Task statement: Filter the entries for the word "computer". Copy each line that has it.

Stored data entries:
##########
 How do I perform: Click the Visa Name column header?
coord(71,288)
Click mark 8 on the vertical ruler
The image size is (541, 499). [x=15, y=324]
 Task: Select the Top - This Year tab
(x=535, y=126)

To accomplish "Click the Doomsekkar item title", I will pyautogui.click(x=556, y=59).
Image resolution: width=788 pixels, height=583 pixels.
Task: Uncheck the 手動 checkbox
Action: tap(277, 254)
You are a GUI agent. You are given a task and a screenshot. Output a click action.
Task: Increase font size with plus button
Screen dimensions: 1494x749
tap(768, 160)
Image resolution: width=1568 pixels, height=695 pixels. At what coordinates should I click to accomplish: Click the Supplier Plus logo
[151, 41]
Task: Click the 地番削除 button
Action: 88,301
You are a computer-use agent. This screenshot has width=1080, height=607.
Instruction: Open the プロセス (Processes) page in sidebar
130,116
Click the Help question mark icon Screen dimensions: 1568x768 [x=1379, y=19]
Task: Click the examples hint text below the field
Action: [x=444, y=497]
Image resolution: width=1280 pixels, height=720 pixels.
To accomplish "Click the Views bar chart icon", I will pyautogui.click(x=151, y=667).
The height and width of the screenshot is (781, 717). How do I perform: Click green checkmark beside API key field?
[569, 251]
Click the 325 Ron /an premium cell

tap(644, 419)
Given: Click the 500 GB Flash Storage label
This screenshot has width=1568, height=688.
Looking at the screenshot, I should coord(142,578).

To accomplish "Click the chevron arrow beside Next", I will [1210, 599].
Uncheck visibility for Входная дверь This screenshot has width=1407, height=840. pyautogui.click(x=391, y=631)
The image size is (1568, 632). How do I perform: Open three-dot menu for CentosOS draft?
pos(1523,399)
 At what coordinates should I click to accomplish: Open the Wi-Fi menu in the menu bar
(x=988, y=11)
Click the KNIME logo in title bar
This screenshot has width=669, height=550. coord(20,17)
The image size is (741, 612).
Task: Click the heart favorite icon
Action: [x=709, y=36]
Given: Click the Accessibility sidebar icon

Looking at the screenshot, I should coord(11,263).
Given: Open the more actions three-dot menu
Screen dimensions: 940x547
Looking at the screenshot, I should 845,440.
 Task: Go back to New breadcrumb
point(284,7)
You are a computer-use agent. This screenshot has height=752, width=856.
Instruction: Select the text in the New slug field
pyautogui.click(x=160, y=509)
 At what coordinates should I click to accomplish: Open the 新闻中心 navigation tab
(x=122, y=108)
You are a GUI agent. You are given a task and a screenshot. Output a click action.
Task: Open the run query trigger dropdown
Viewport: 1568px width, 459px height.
##########
Exercise answer:
You are a computer-use agent. This screenshot has width=1080, height=607.
You are a computer-use agent. This screenshot has height=752, width=856.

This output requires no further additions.